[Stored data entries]
┌────────
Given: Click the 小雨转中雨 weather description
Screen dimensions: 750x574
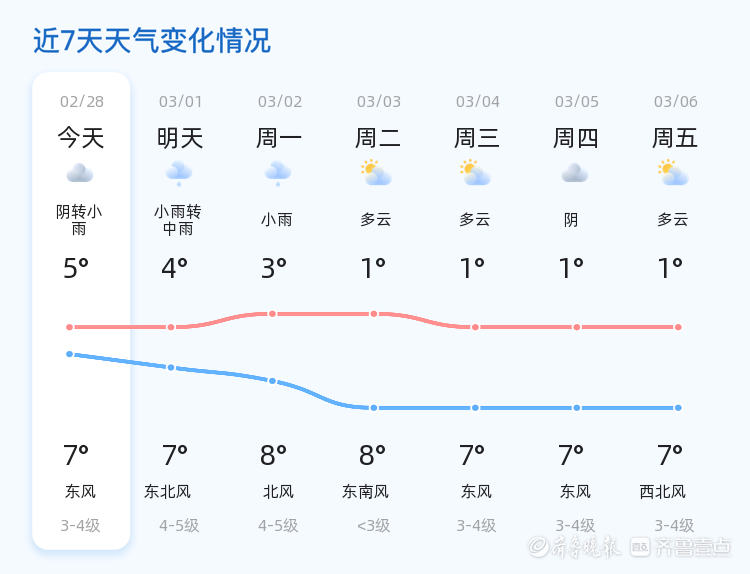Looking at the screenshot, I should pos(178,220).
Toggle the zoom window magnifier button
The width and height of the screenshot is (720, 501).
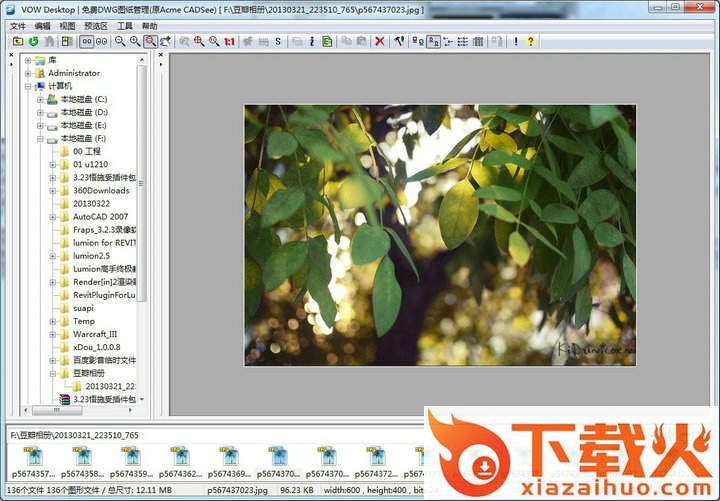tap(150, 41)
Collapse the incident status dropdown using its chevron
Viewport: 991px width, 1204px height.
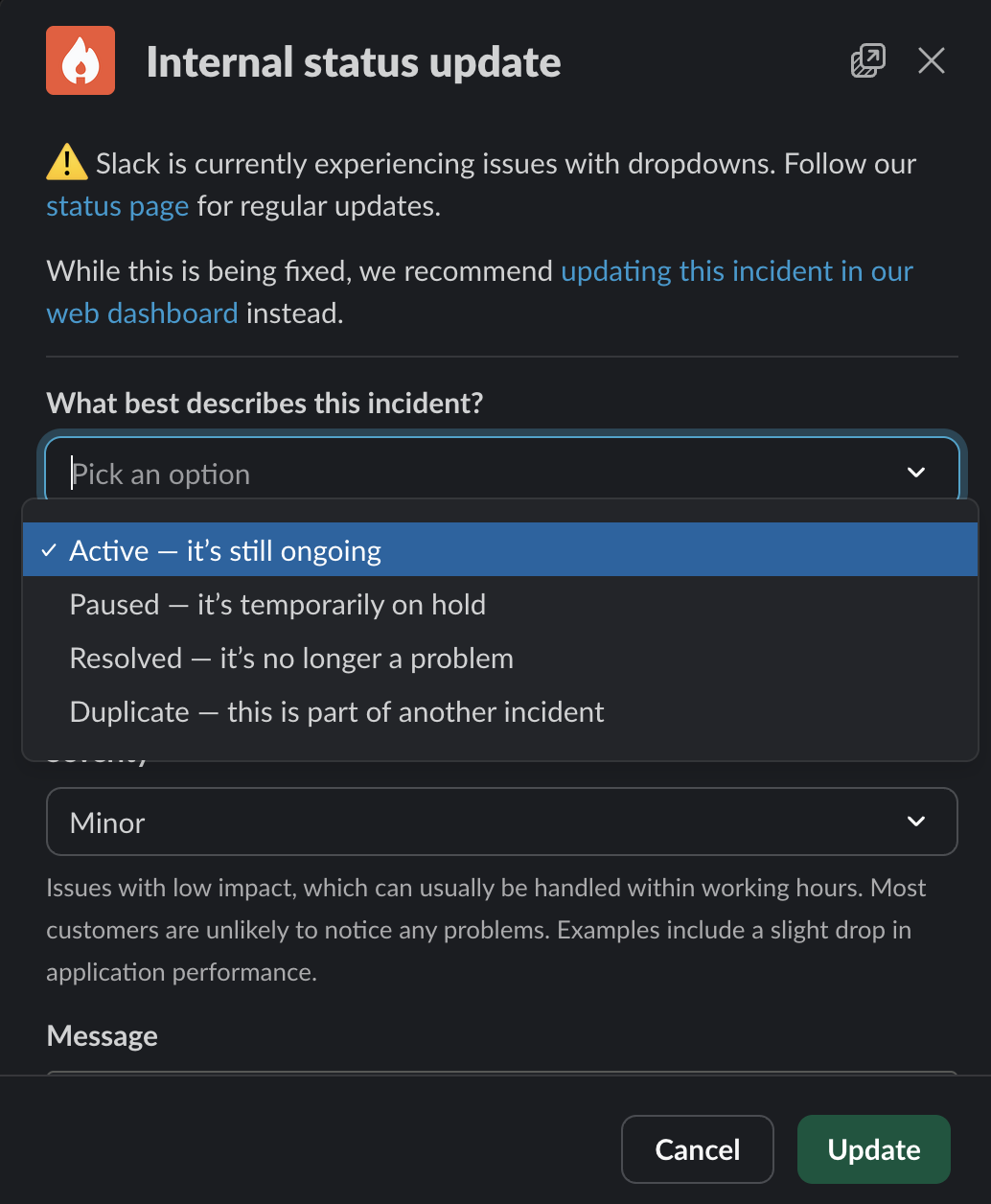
└────────
**WORK REQUEST**
Each line above is to be transcribed exactly, though its pictures are not.

**TASK RESULT**
Given: Click the 小雨转中雨 weather description
Screen dimensions: 750x574
Looking at the screenshot, I should pos(178,220).
Toggle the zoom window magnifier button
The width and height of the screenshot is (720, 501).
tap(150, 41)
Collapse the incident status dropdown using its chevron
Viewport: 991px width, 1204px height.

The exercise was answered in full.